Celtic Myths on creation

Celtic mythology does not propose a single version or description of the creation as a whole, as other religions and mythologies do, but a few Celtic myths mention that heaven and earth was created by giants, considered by this peoples group to be the ancient original gods. According to another Celtic myth, the creation took place by the primordial, first god who, by means of a melody played by his breath, brought creation into existence.

The following passage is from a Celtic myth claiming that in the beginning nothing living existed—not even gods—but that the earth was comprised of land and sea.

Once upon a time, there was no time and that was when there also was no gods and no man walked the surface of the land. But there was the sea, and where the sea met the land, a mare was born, white and made of sea-foam. And her name was Eiocha.
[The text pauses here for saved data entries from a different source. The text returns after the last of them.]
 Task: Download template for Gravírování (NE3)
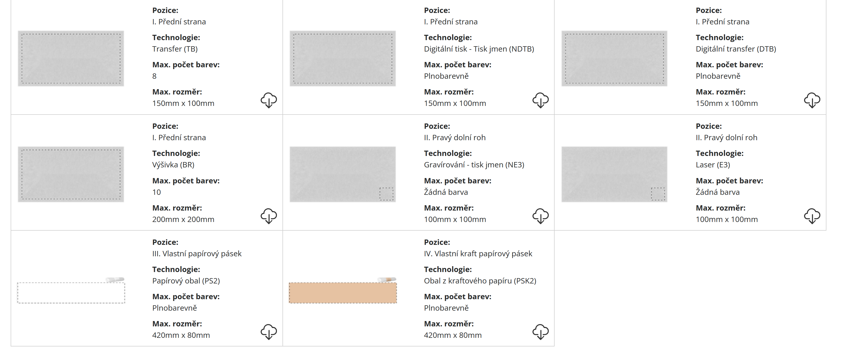(540, 216)
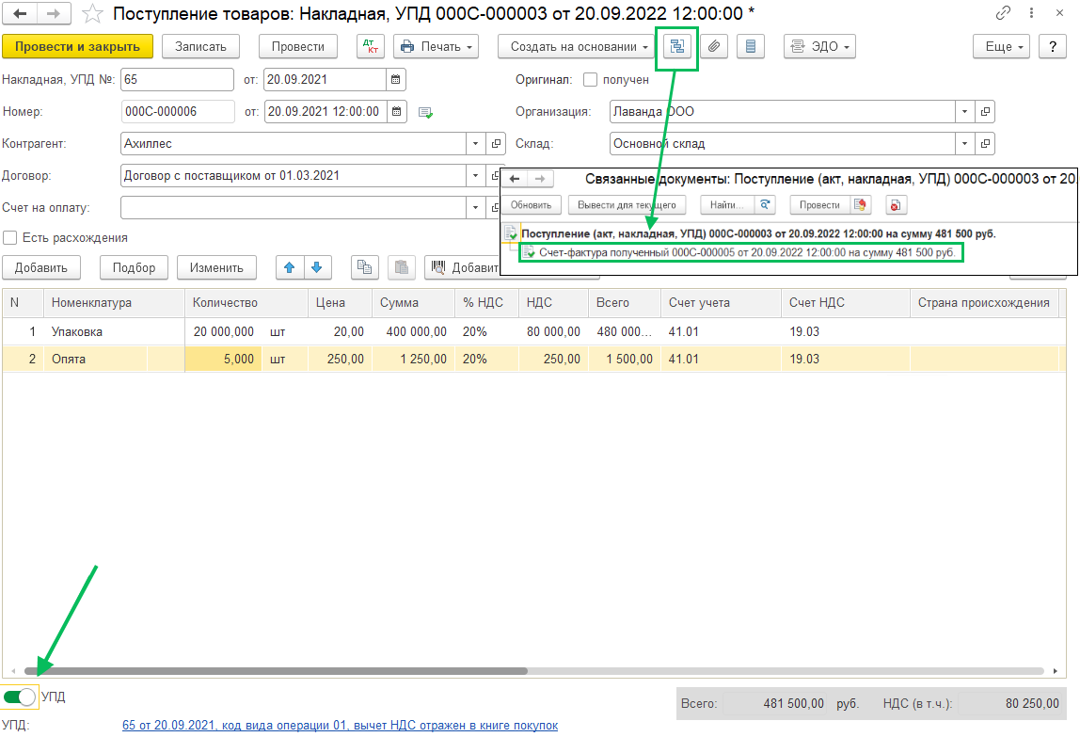Enable the Есть расхождения checkbox
The width and height of the screenshot is (1080, 737).
pyautogui.click(x=10, y=238)
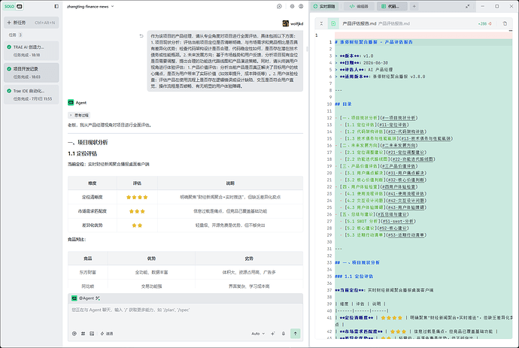Click the sparkle optimize-prompt icon beside Auto
This screenshot has width=519, height=348.
[x=273, y=334]
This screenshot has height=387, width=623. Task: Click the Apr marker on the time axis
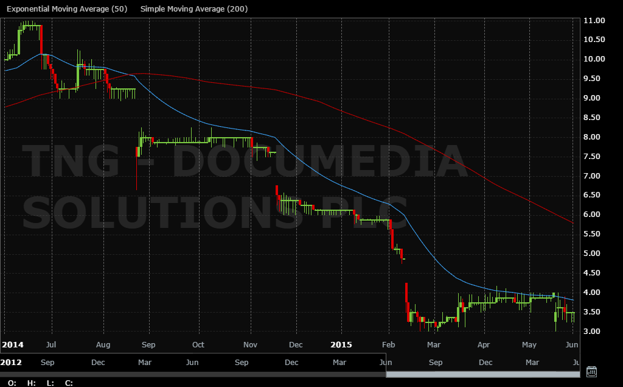tap(484, 344)
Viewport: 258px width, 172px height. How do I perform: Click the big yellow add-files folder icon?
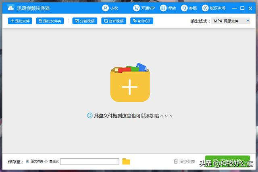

Creation continues on. From an oak tree that grew in the land there sprouted a plant. This is where Eiocha gave birth to the first god Cernunnos. Cernunnos mated with Eioch and begot more gods; however, the gods felt lonely because they did not have anyone to command or to worship them, so from the wood of the oak tree they created the first man and woman, as well as other animals. Giants, too, are born from the bark of a tree that Eiocha hurled into the water.

Nothing more specific can be found, and as the exact origins of the stories above are not known, it is unclear whether they are original stories or latter inventions. As most Celtic myths were once only preserved orally, later Christian influences may have altered and distorted them.